College tasters give leavers an appetite

27th April 2001 at 01:00
The success of a programme aimed at finding jobs for Christmas leavers is being acclaimed. West Work, which has been operating for four years in West Lothian, is said to have doubled the employment chances of a group traditionally at risk of remaining jobless.

More than two-thirds of those who took part have found a job or gone into further education. Only 37 per cent of those who left school at the same time and did not join West Work are now in employment.

The programme is organised by Career Development Edinburgh and Lothians, the local council, Scottish Enterprise Edinburgh and Lothian and a number of local employers.

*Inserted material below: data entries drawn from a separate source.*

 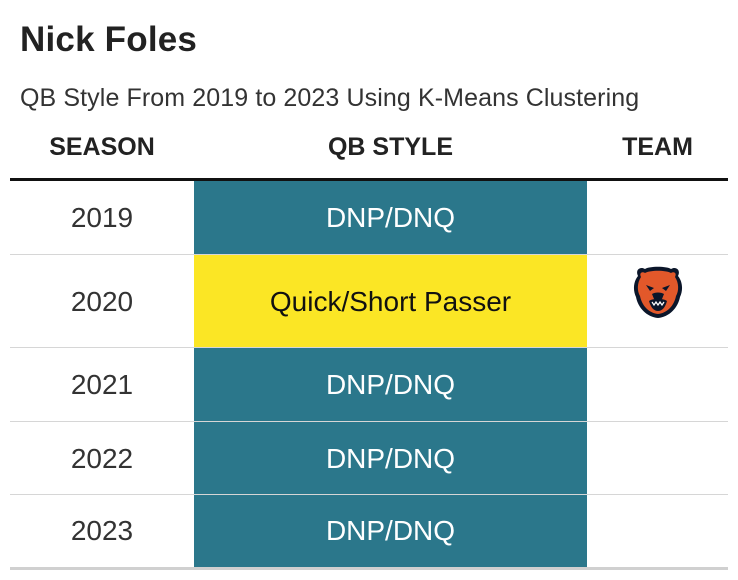 I want to click on header-team: TEAM, so click(x=658, y=147).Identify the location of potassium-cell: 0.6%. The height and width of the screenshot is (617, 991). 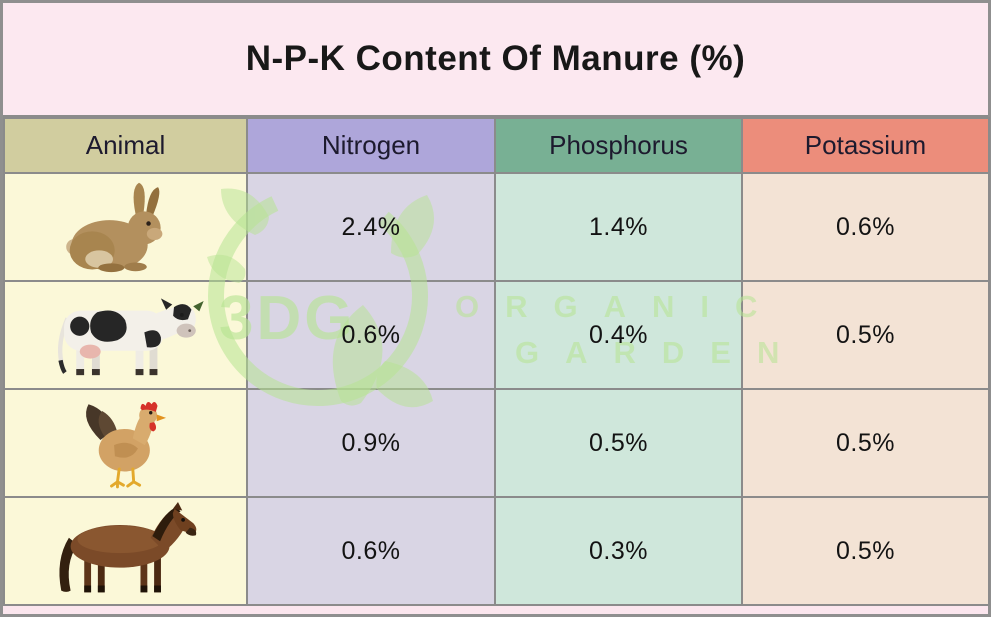
(866, 227).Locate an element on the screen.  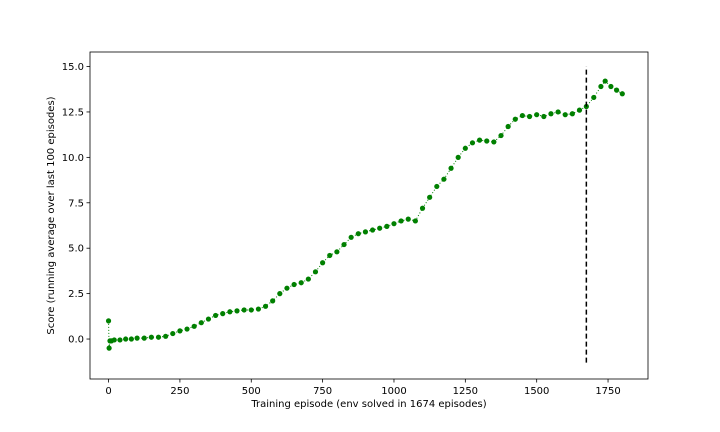
x-tick-label: 250 is located at coordinates (180, 392).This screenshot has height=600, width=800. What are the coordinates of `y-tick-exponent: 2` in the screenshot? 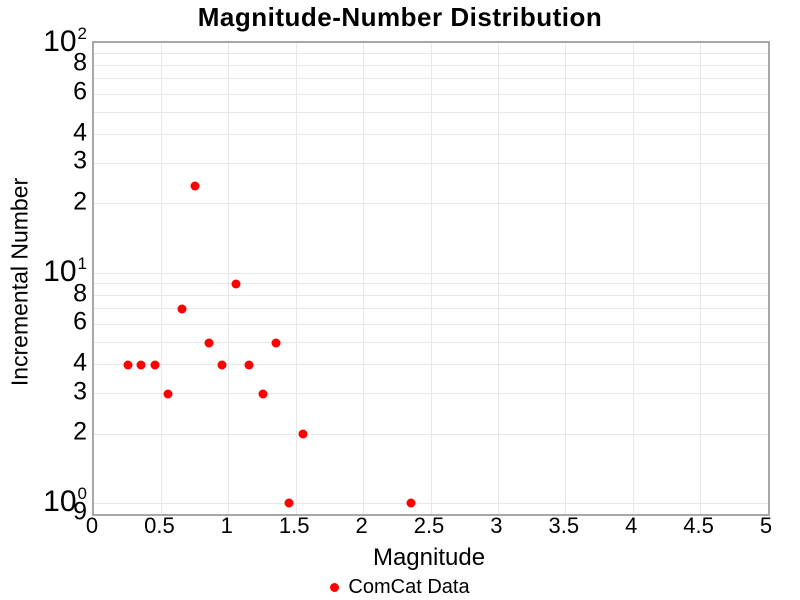 It's located at (82, 34).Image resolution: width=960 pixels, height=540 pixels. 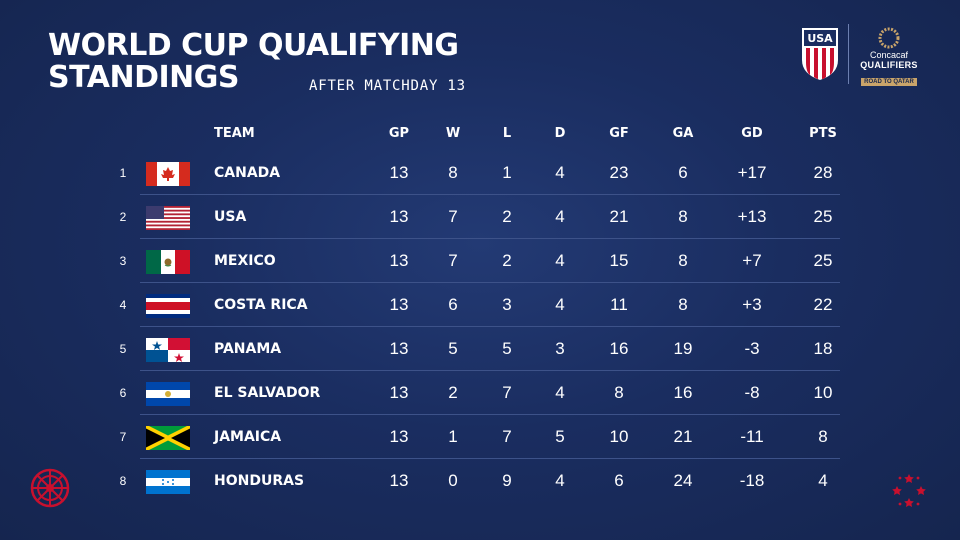 I want to click on team-name: CANADA, so click(x=248, y=173).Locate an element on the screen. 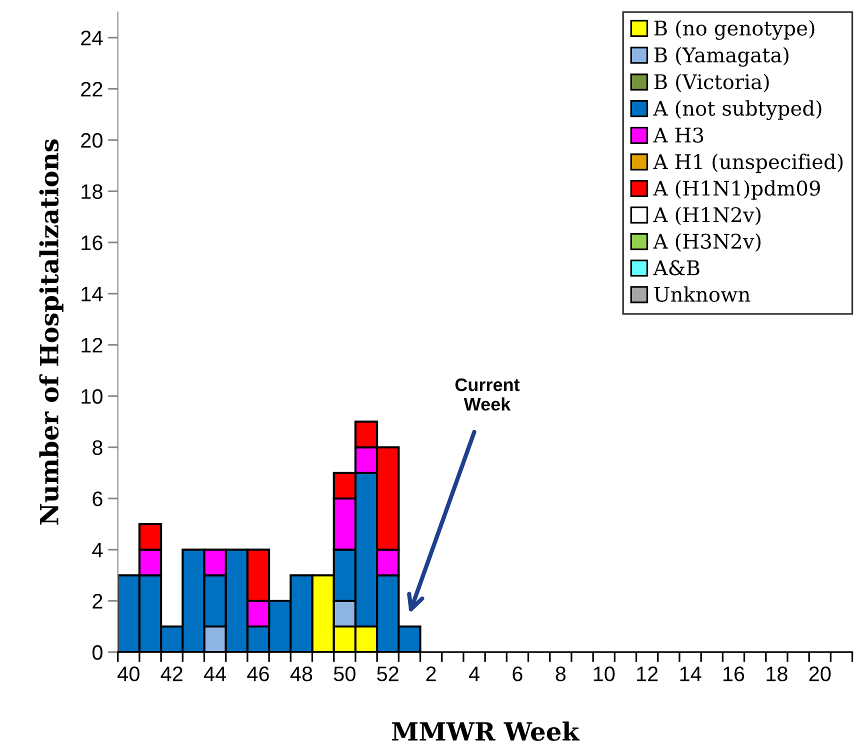 The width and height of the screenshot is (854, 753). x-tick-label: 16 is located at coordinates (734, 674).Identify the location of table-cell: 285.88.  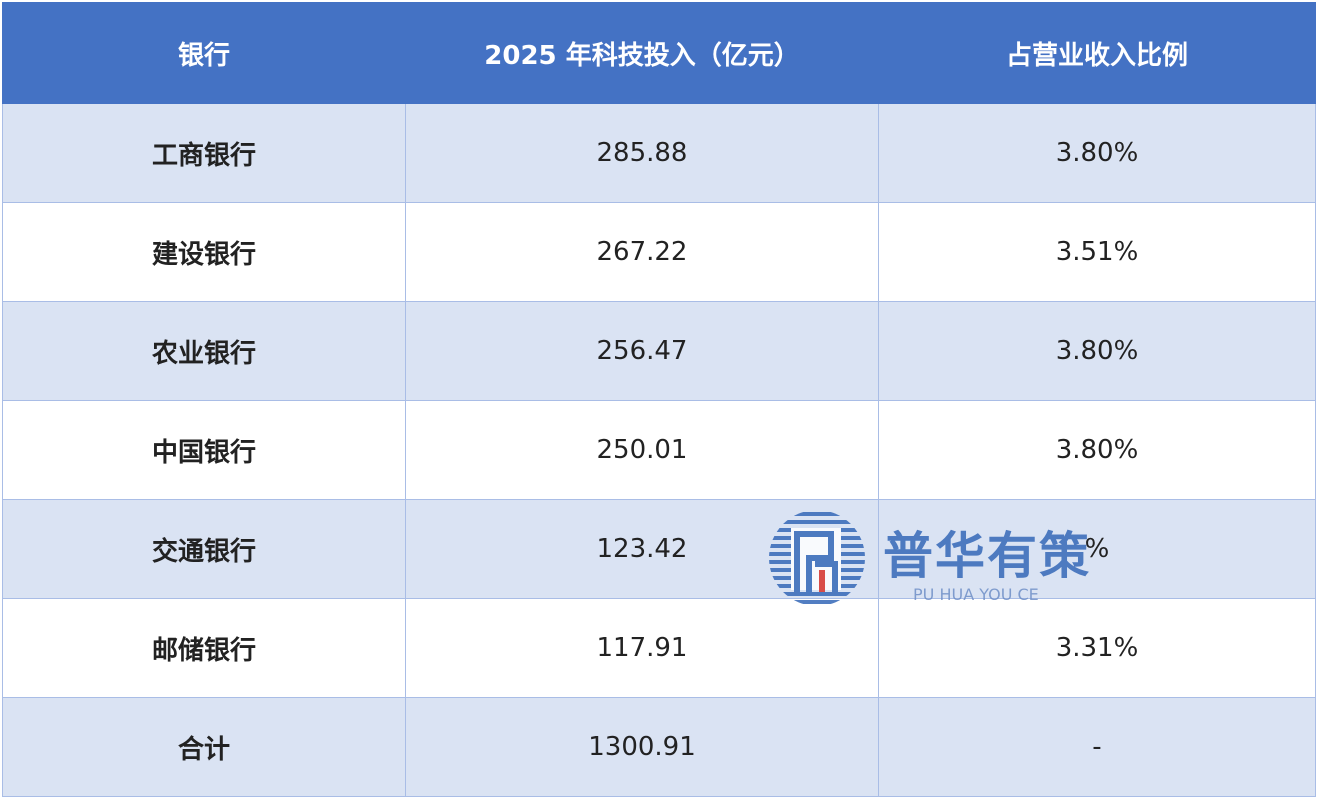
(642, 153).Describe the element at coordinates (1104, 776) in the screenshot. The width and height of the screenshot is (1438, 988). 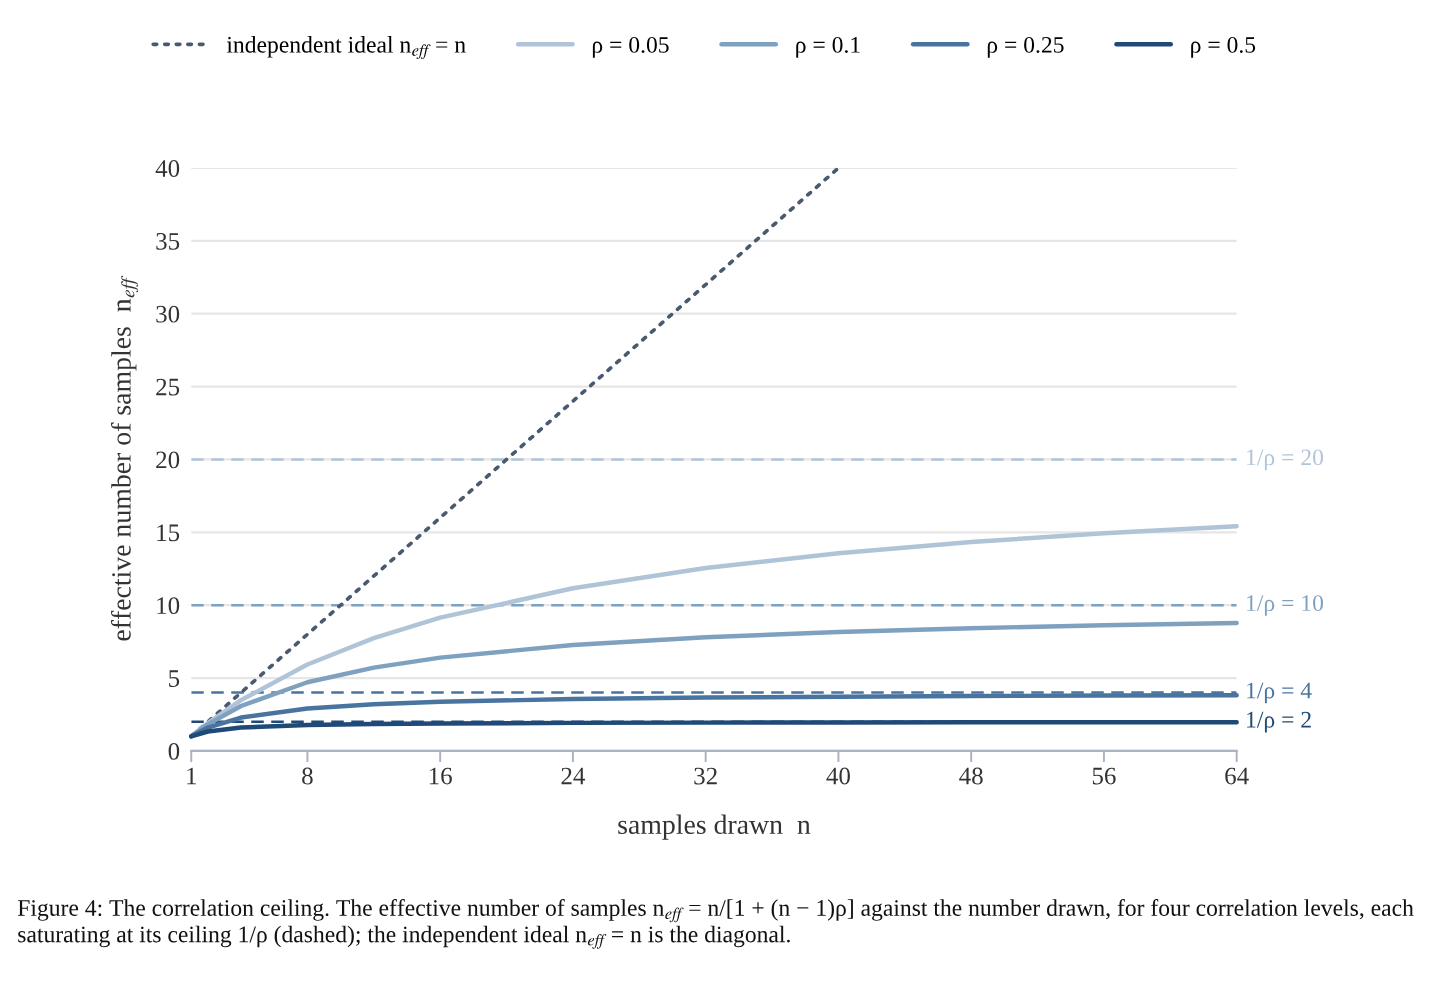
I see `x-tick-label: 56` at that location. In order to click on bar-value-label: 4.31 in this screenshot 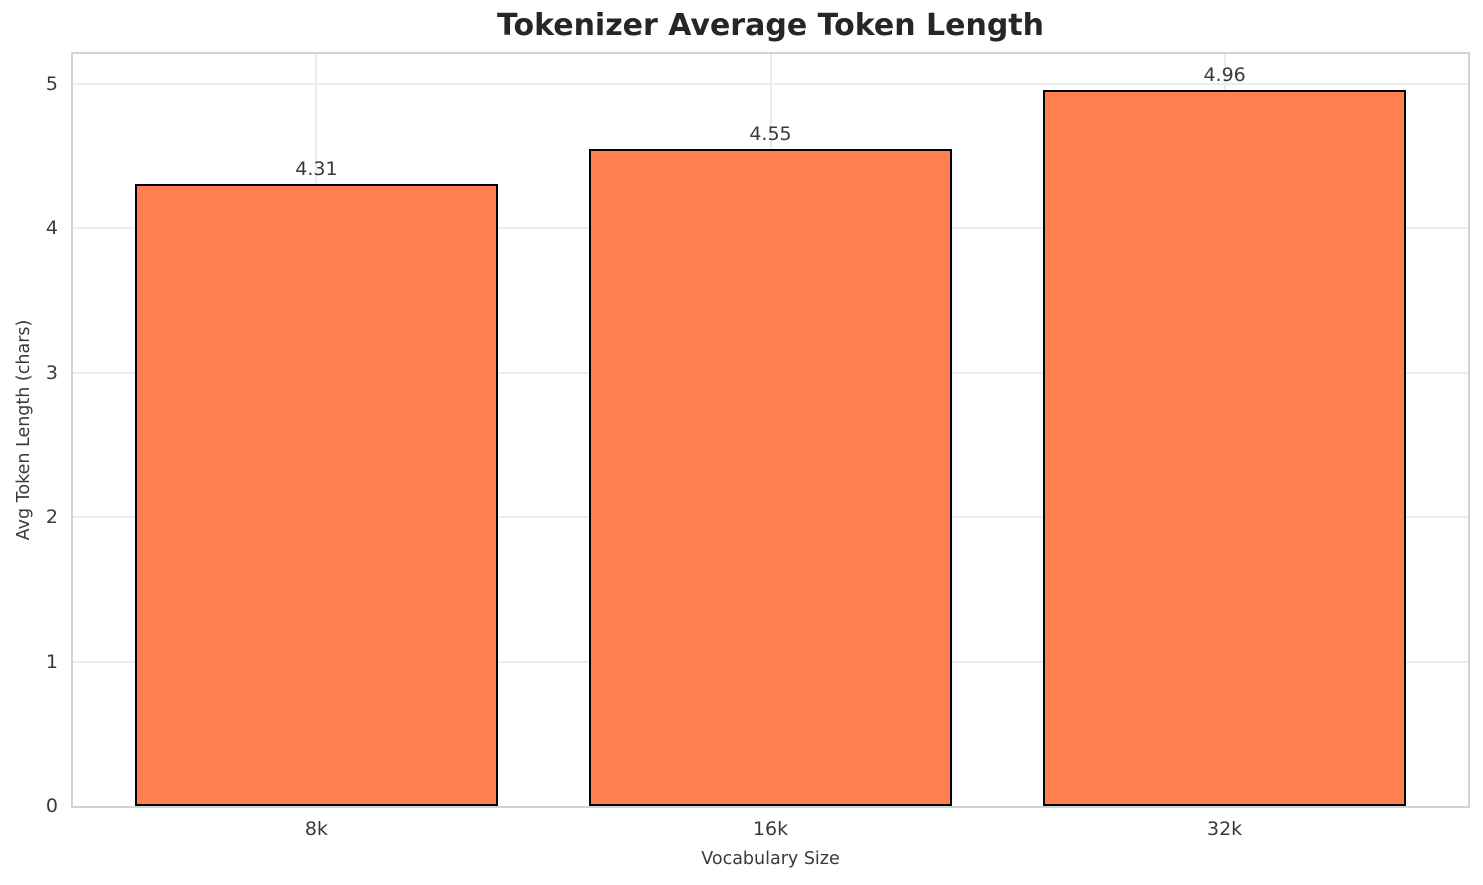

So far 120 pupils have benefited by attending West Lothian or Oatridge colleges for 12 weeks. They have undertaken Scottish Qualifications Authority courses in a range of subjects including care, joinery, motor vehicles, engineering, electronics, photography and sport and leisure.

There were also seminars led by employers such as Standard Life, Pizza Express and the Army. A four-week work placement followed the collge course to give a taster of life with a local company.

Alistair Russell, aged 16, was among the most recent group of participants. "Before going on West Work I really didn't want to go to college. I wasn't interested in school any more and I thought college would be just more of the same," he says.

But after a motor vehicle course he is spending two years learning about vehicle maintenance at Livingston training centre.

West Work, which is being rebranded as Westwork Plus, may now be extended to the rest of Lothian. Charlene O'Connor, executive director of Scottish Enterprise Edinburgh and Lothian, said: "Inclusion is a fundamental issue affecting the Lothian economy and it is important that we make every effort to help young people to make the most of the opportunities available to them."

Peter Swan, of Career Development Edinburgh and Lothian, said the programme challenged "pupils' negative perceptions of work and further education, while at the same time encouraging them to think seriously about what they want to do."